Instructions for the task: Search the records for the word "AlphaTheta". Copy every line where it appears.

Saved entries
= = = =

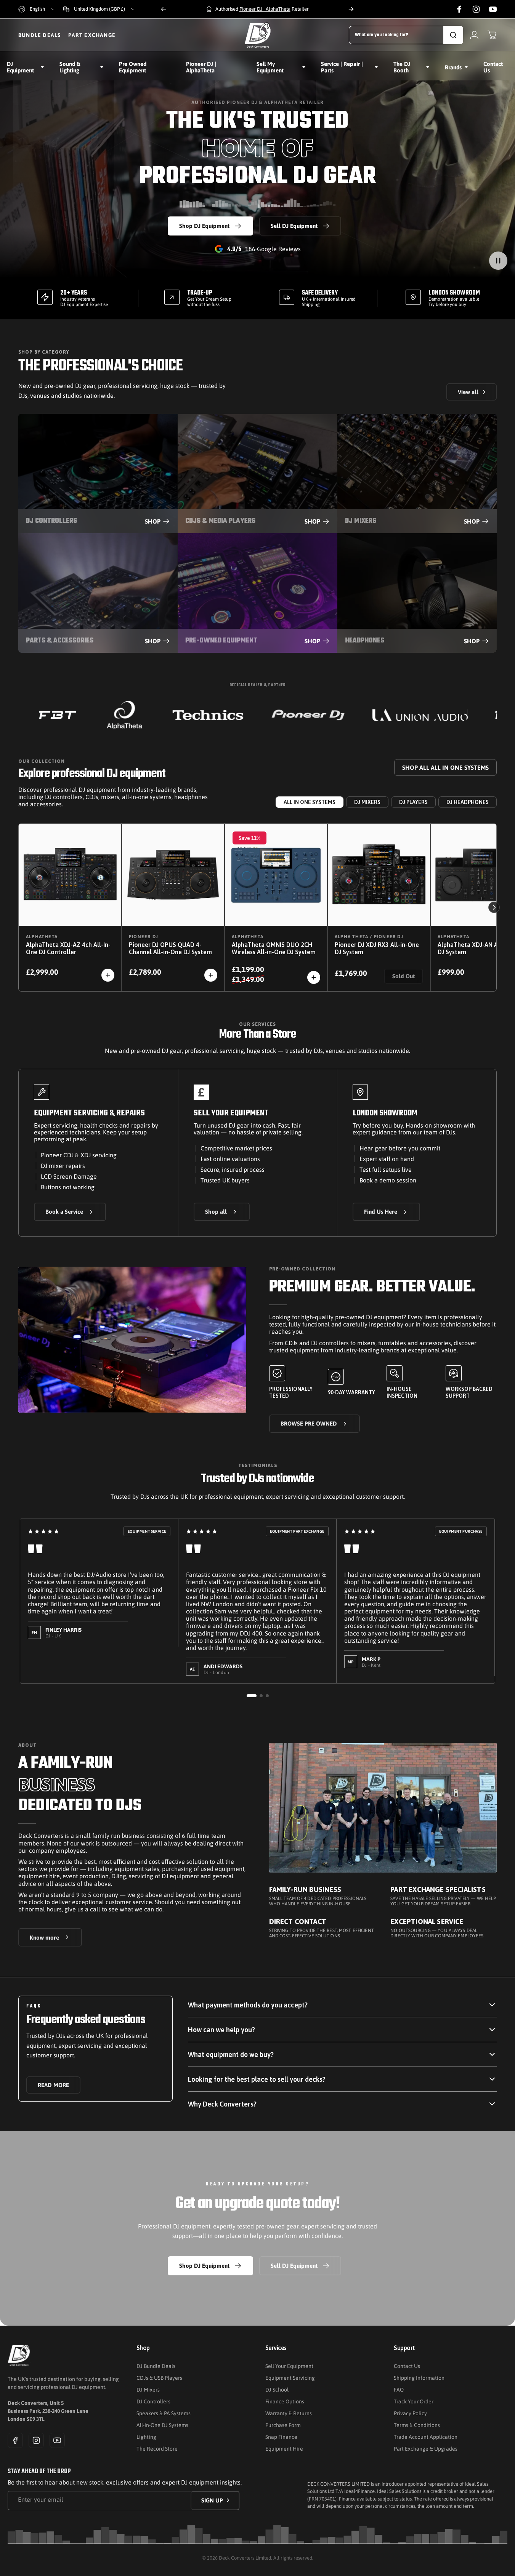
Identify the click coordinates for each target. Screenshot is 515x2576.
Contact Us (407, 2366)
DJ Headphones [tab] (467, 802)
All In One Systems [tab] (309, 802)
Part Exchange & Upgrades (425, 2449)
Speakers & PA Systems (163, 2413)
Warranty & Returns (288, 2413)
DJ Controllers (153, 2401)
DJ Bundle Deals (155, 2366)
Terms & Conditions (417, 2425)
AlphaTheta (42, 936)
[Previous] (163, 9)
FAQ (399, 2390)
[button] (498, 261)
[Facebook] (15, 2440)
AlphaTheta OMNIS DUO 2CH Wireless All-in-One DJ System (274, 948)
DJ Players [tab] (413, 802)
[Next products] (494, 907)
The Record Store (157, 2449)
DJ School (277, 2390)
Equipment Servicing (290, 2378)
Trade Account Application (425, 2437)
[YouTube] (57, 2440)
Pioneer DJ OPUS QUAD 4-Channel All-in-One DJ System (170, 948)
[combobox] (37, 9)
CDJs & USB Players (159, 2378)
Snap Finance (281, 2437)
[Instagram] (36, 2440)
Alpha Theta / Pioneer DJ (369, 936)
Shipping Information (419, 2378)
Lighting (146, 2437)
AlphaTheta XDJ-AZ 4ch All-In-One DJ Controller (68, 948)
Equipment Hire (284, 2449)
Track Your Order (413, 2401)
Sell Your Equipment (289, 2366)
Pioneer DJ (143, 936)
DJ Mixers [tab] (367, 802)
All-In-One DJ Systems (162, 2425)
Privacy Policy (410, 2413)
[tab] (252, 1695)
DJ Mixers (148, 2390)
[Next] (351, 9)
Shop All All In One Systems (445, 767)
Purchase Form (283, 2425)
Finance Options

= = = =

Response to the exercise:
AlphaTheta (42, 936)
AlphaTheta OMNIS DUO 2CH Wireless All-in-One DJ System (274, 948)
AlphaTheta XDJ-AZ 4ch All-In-One DJ Controller (68, 948)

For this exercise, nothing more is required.